Spatiotemporal dynamics of ecosystem fires and biomass burning-induced carbon emissions in China over the past two decades

Figure 8 from Chen et al. (2020): Anomalies in ELM-simulated burned area in semi-factorial simulation experiments.


Fire is a major type of disturbance that has important influences on ecosystem dynamics and carbon cycles. Yet our understanding of ecosystem fires and their carbon cycle consequences is still limited, largely due to the difficulty of large-scale fire monitoring and the complex interactions between fire, vegetation, climate, and anthropogenic factors. Here, using data from satellite-derived fire observations and ecosystem model simulations, we performed a comprehensive investigation of the spatial and temporal dynamics of China’s ecosystem fire disturbances and their carbon emissions over the past two decades (1997–2016).
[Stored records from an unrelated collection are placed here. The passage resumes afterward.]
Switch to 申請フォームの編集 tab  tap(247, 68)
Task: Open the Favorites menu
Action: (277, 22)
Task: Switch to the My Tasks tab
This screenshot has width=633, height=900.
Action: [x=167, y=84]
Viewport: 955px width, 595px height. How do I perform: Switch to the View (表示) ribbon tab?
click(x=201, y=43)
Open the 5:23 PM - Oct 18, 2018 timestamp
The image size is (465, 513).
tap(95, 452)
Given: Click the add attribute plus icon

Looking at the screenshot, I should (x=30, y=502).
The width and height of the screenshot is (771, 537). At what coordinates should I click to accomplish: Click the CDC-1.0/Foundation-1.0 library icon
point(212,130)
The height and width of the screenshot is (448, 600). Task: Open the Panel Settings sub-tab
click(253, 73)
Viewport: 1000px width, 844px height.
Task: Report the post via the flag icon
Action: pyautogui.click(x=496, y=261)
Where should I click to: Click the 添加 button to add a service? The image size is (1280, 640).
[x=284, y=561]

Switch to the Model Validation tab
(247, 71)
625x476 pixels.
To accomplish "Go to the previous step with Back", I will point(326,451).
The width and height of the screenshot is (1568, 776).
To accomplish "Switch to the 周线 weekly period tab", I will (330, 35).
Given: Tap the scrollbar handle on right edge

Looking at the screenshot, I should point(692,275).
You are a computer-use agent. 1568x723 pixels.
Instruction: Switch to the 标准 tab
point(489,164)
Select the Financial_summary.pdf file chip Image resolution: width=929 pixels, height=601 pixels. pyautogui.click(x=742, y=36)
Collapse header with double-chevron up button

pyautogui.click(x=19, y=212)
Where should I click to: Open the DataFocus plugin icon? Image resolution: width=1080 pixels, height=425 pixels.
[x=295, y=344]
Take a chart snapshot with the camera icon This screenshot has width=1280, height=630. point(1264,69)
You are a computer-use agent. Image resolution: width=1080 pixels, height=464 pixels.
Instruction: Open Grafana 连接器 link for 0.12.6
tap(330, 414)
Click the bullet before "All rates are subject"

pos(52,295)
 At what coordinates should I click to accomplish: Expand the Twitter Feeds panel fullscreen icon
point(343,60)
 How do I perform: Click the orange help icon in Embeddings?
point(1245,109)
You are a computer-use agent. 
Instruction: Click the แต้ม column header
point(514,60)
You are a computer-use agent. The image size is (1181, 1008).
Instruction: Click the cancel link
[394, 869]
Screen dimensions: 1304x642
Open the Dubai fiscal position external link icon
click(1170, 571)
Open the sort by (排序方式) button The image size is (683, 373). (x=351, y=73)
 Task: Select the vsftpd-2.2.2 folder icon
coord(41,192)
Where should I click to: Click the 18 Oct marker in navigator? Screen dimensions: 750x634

Satellite-derived results showed that on average about 3.47–4.53 × 104 km2 of the land was burned annually during the past two decades, among which annual burned forest area was about 0.81–1.25 × 104 km2, accounting for 0.33–0.51% of the forest area in China. Biomass burning emitted about 23.02 TgC per year. Compared to satellite products, simulations from the Energy Exascale Earth System Land Model (ELM) strongly overestimated China’s burned area and fire-induced carbon emissions. Annual burned area and fire-induced carbon emissions were high for boreal forest in Northeast China’s Daxing’anling region and subtropical dry forest in South Yunnan, as revealed by both the satellite product and the model simulations. Our results suggest that climate and anthropogenic factors play critical roles in controlling the spatial and seasonal distribution of China’s ecosystem fire disturbances. Our findings highlight the importance of multiple complementary approaches in assessing ecosystem fire disturbance and its carbon consequences. Further studies are required to improve the methods of observing and modelling China’s ecosystem fire disturbances, which will provide valuable information for fire management and ecosystem sustainability in an era when both human activities and the natural environment are rapidly changing.